Alphabet is planning an ambitious $80 billion equity capital raise to fuel its artificial intelligence expansion, the Google parent company announced Monday. The move includes a significant $10 billion investment from Warren Buffett’s Berkshire Hathaway, adding a high-profile endorsement to Alphabet’s AI strategy.
The massive funding push comes as tech giants race to build the infrastructure needed for AI computing. Alphabet already raised its annual capital spending forecast by $5 billion to between $180 billion and $190 billion in April, as demand for AI-driven computing services continues to outpace supply.
The Berkshire Hathaway investment adds credibility to Alphabet’s ambitious plans. The Omaha-based conglomerate will purchase shares through a private placement, buying $5 billion in Class A common stock at $351.81 per share and $5 billion in Class C capital stock for $348.20 per share. Both prices sit below Monday’s closing values.
“All companies are thrilled when Berkshire takes positions, because it is the kind of shareholder that companies like to have,” said Steven Check, president and chief investment officer of Check Capital Management. The investment builds on Berkshire’s existing position, which it has grown significantly since the third quarter of last year.
This isn’t Berkshire’s first major bet on Alphabet. Last month, the company more than tripled its stake in the Google parent to $16.6 billion, making it one of Berkshire’s largest common stock investments. The continued investment signals confidence in Alphabet’s ability to generate returns from its heavy AI spending.

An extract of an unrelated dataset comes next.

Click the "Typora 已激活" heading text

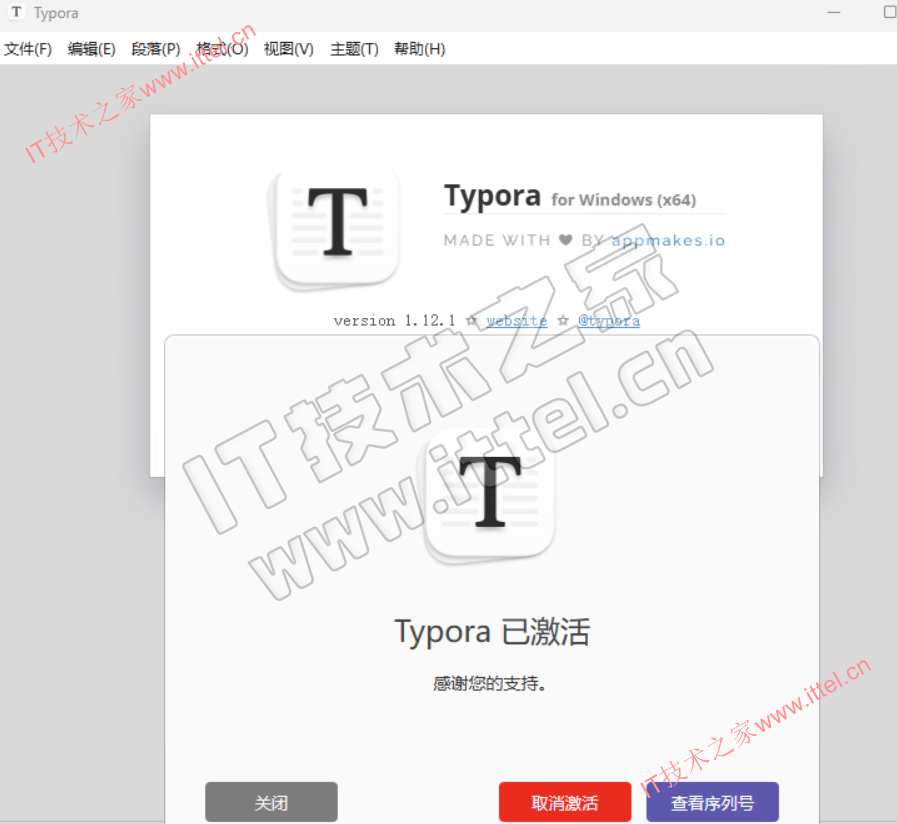[x=492, y=632]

The broader capital raise reflects the enormous costs of competing in AI. Beyond the Berkshire investment, Alphabet plans to raise funds through multiple channels:
- $30 billion through public offerings backed by investment banks
- $40 billion through an at-the-market offering program launching in the third quarter
- Additional flexibility to sell Class A and C shares over time
“The company is experiencing strong demand for its AI solutions and services from enterprises and consumers, at levels that are exceeding the company’s available supply,” Alphabet stated. This demand-supply imbalance is driving the urgent need for expanded infrastructure.
The timing highlights how quickly the AI landscape has shifted corporate spending priorities. Just over a year ago, tech companies were cutting costs and reducing headcount. Now, they’re pouring billions into data centers, specialized chips, and AI research to avoid falling behind competitors.
Alphabet has already been aggressive in raising capital for these investments. The company has raised more than $85 billion in debt across six currencies and markets over the past year, bringing its total debt balance above $100 billion. The new equity raise provides additional firepower without further increasing debt levels.
For investors, the move represents both opportunity and risk. While Alphabet’s shares dropped 2% in after-hours trading following the announcement, the Berkshire endorsement provides reassurance about the company’s long-term prospects. Warren Buffett’s investment team rarely makes large bets without thorough analysis of a company’s competitive position.
The capital raise also reflects broader industry trends. Tech companies are realizing that AI infrastructure requires sustained, massive investment over multiple years. Those with access to capital have a significant advantage in building the computing power needed to train and run advanced AI models.